SNSで、小学校低学年の子たちがプール授業の前の着替えで、パンツを履いたまま水着を着てしまったという投稿を見た。

 

これに対して一方には「今の子はこんなこともできないのか」という口調があり、他方には「いや子どもたちはこの3年間、コロナ禍で集団生活も水泳の機会も無かったのだから知らないのも無理はない」という意見があった。

 

思えばかつて子ども時代に「誰でも経験していそうなこと」だと多くの大人が思っていることは、存外いまの子どもたちにとって「あたりまえ」ではなく、経験する機会も必要性もたいしてなくなっているのかもしれない。
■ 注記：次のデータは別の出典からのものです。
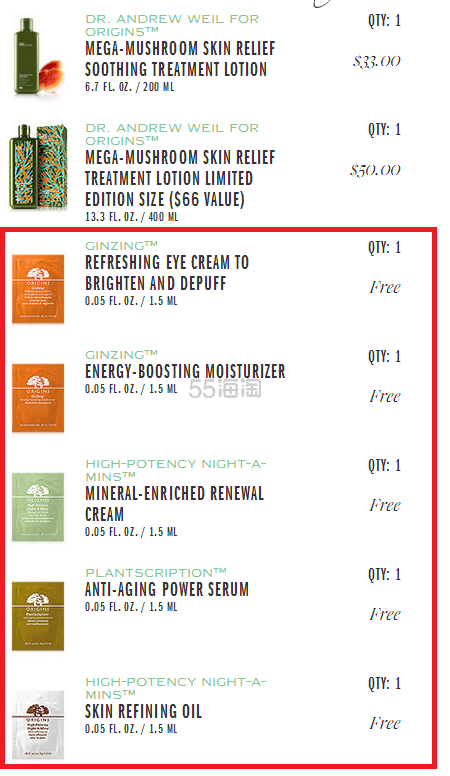Image resolution: width=450 pixels, height=776 pixels.
Task: Open Refreshing Eye Cream to Brighten and Depuff
Action: 167,273
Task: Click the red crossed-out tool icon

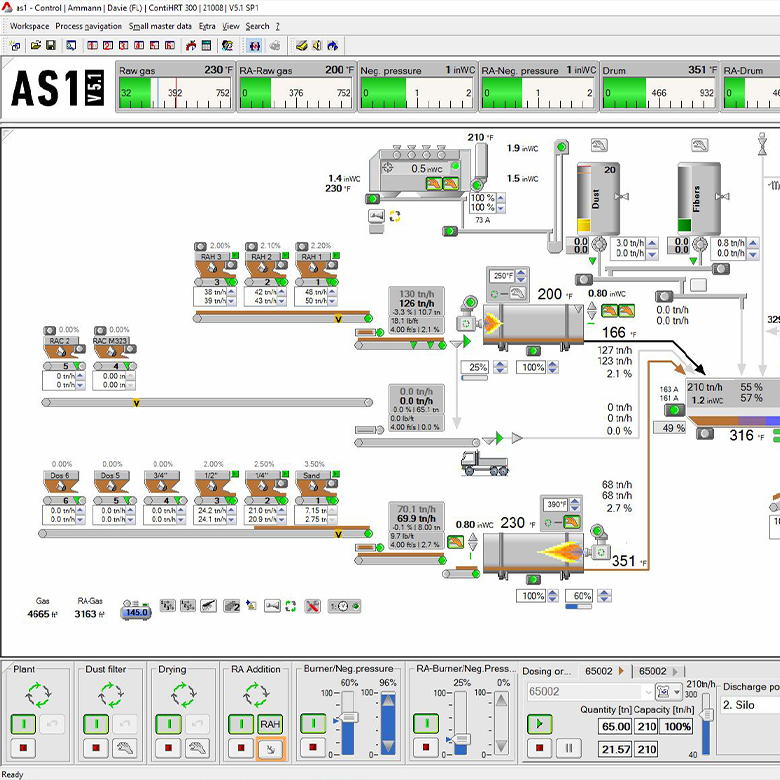Action: [312, 606]
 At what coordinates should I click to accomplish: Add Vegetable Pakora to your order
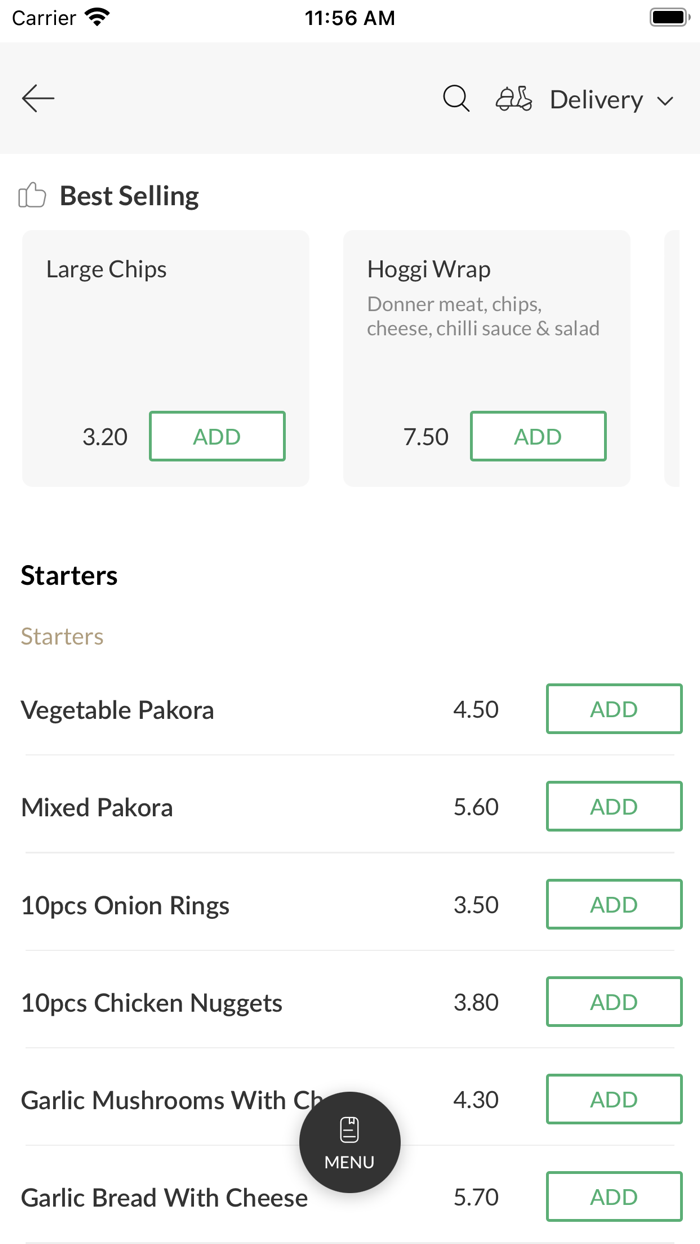pyautogui.click(x=613, y=709)
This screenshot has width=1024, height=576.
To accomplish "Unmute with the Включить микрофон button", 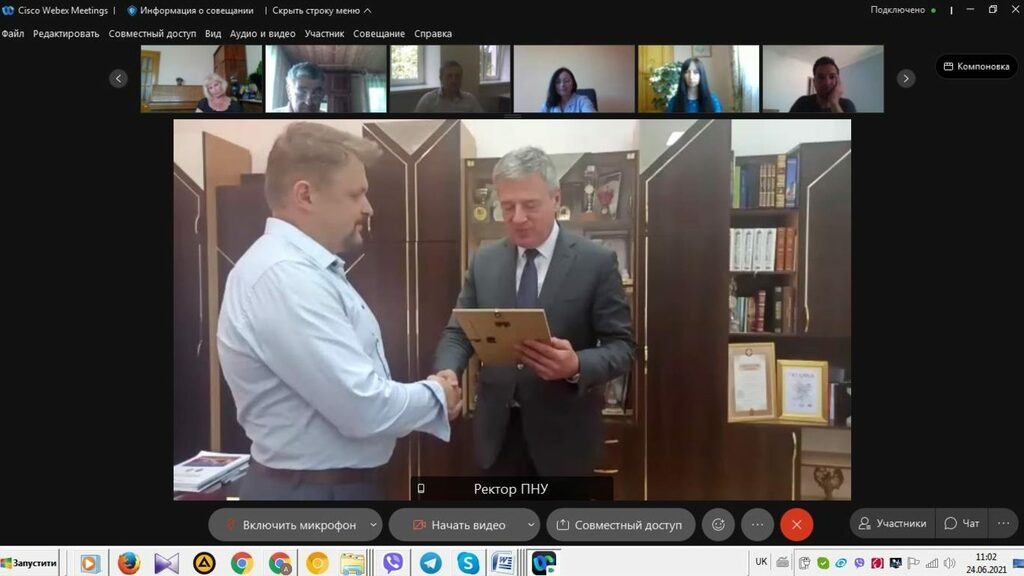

人手不足でろくに目配りもできない、人員配置も満足にできないプール授業なんて危険なだけだし…。

 

でも、そもそもコロナ前の子どもたちが、いやもっと言えば今の小学生の親世代が、正しい運動法や身体の管理がはたして出来ていたのだろうか。

 

なにしろ夏場に運動した後でも水を飲むなと学校で言われた世代である。

 

大人になって働けば労働基準法などどこ吹く風の環境で、残業と無駄な会議と、人生の優先順位ほかすべてを仕事に捧げるという日々に明け暮れている。

 

今でこそこまめな水分補給が喧伝されるようになったが、それでも公共交通機関の運転士などが車中で飲食しただけでバッシングがいまだにある。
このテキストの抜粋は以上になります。